- Fambita Location within Niger
- Coordinates: 14°20′9″N 0°54′2″E﻿ / ﻿14.33583°N 0.90056°E
- Country: Niger
- Region: Tillabéri Region
- Department: Téra Department
- Commune: Kokorou

Population (2012)
- • Total: 302

= Fambita =

Fambita (also: Fambéta, Fombita) is a village in the rural commune of Kokorou in Niger.

== Geography ==
The village, led by a traditional chief (chef traditionnel), is located approximately 14 kilometers north of the main town of Kokorou, in the rural commune of the same name, which belongs to the Téra department in the Tillabéri region. Other settlements in the vicinity of Fambita include Béra in the northwest, Amara and Loudji in the northeast, Dossa Kourégou in the southwest, and Doungouro and Sédey in the west.

The climate is that of the Sahel zone, with an average annual rainfall of between 300 and 400 mm.

== History ==
On May 15, 2023, armed attackers invaded the villages of Fambita, Béra, Doungouro, Firo Koira, Komdi, Kourégou, Sédey, and Zaney, extorting livestock. The previous day, livestock had been stolen and two people murdered in the village of Boungou, also located in the Kokorou commune.
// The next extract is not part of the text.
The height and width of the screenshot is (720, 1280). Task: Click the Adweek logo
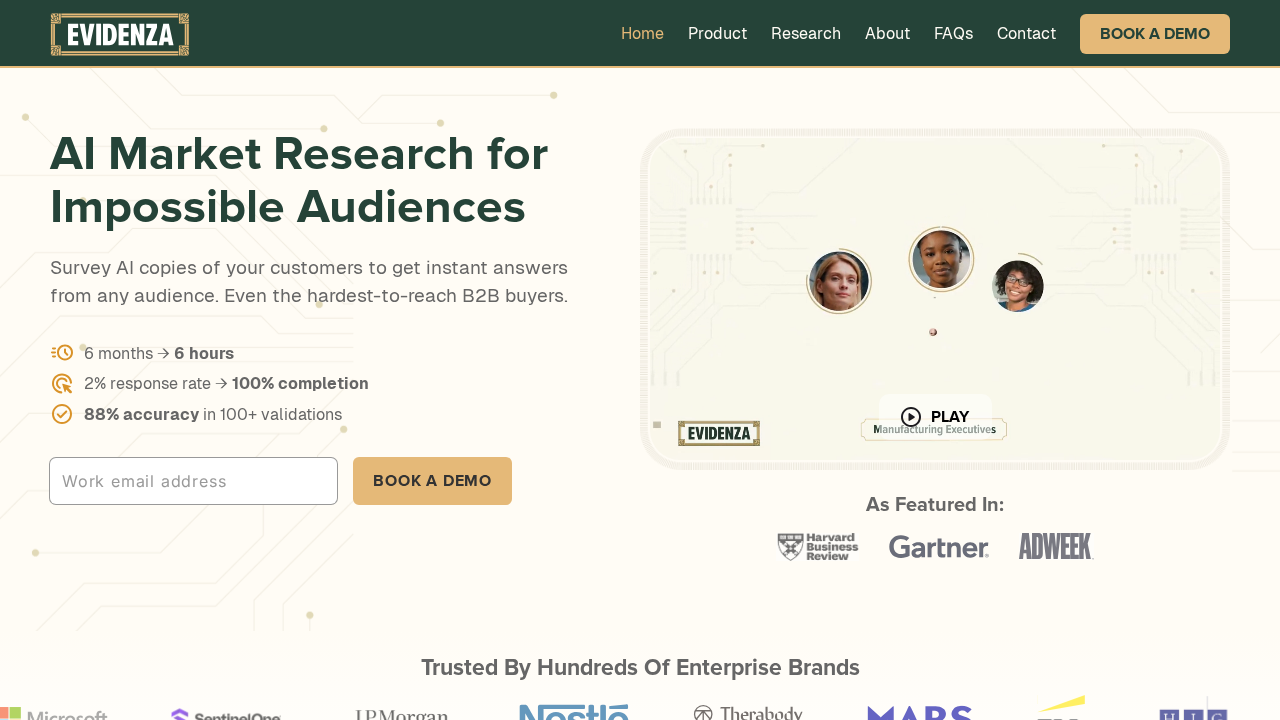(1055, 546)
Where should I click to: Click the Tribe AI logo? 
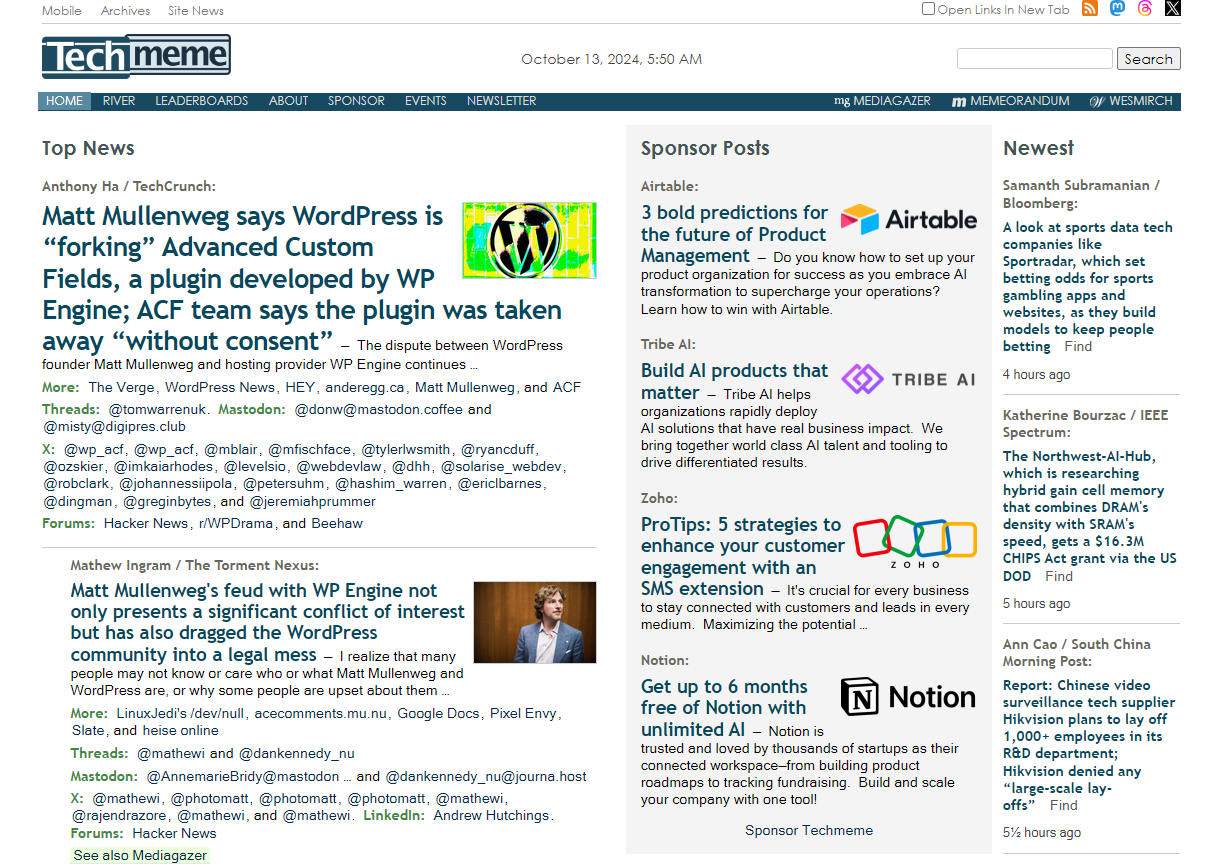(908, 379)
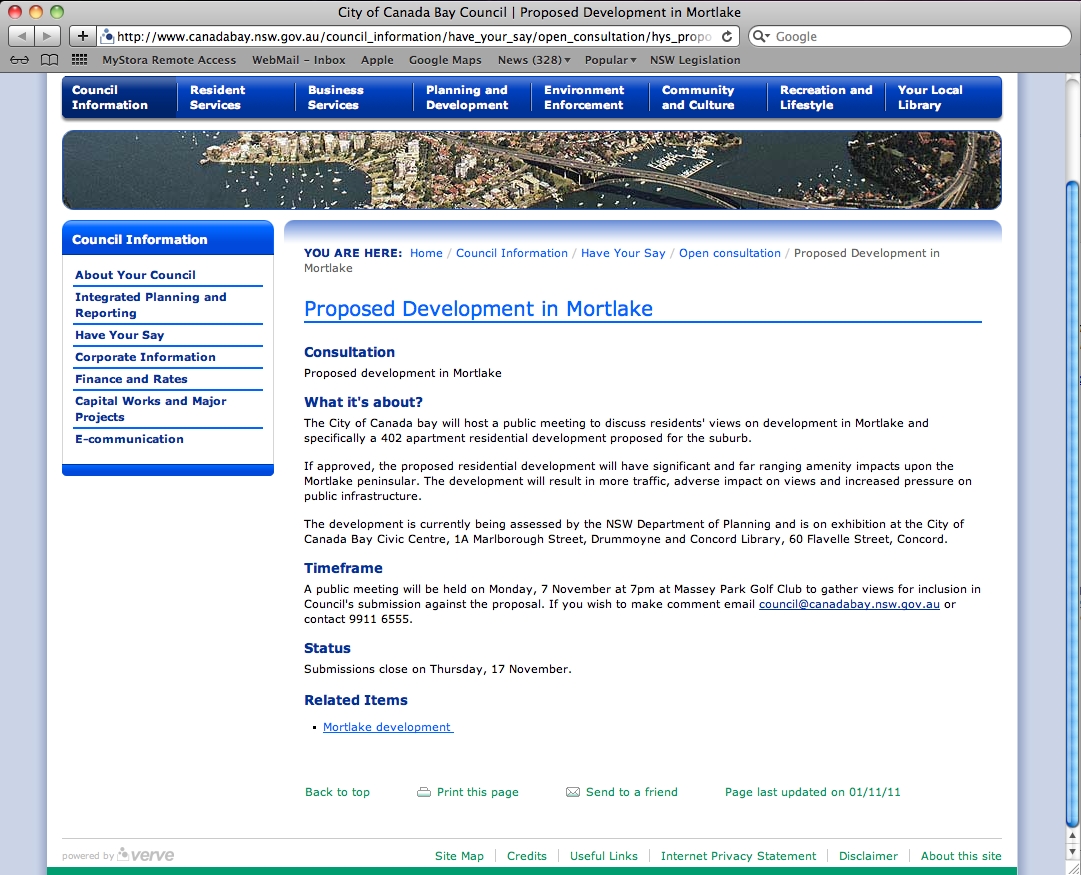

Residents of all the villages fled under difficult circumstances to the departmental capital, Téra.

In an attack attributed to the terrorist organization Islamic State in the Greater Sahara, 44 civilians were killed and 13 others injured, four seriously, during Friday prayers at a mosque in Fambita on March 21, 2025. As they retreated, the attackers set fire to the market and several residential buildings. The Niger government declared three days of national mourning following the massacre.

== Population ==
At the 2012 census, Fambita had a population of 302 living in 30 households. At the 2001 census, the population was 211 living in 32 households. At the 1988 census, the population was 2,219 living in 288 households.

== Culture ==
According to traditional belief in the Songhai region, a pond near Fambita, like some bodies of water elsewhere, is inhabited by the spirit creature gorou gondi, which takes the form of a water snake. In Fambita, the snake is called Assibatali.

== Economy and infrastructure ==
A weekly market is held in the village. Market day is Friday. The village has a health centre, the Centre de Santé Intégré (CSI). There is a school for local children.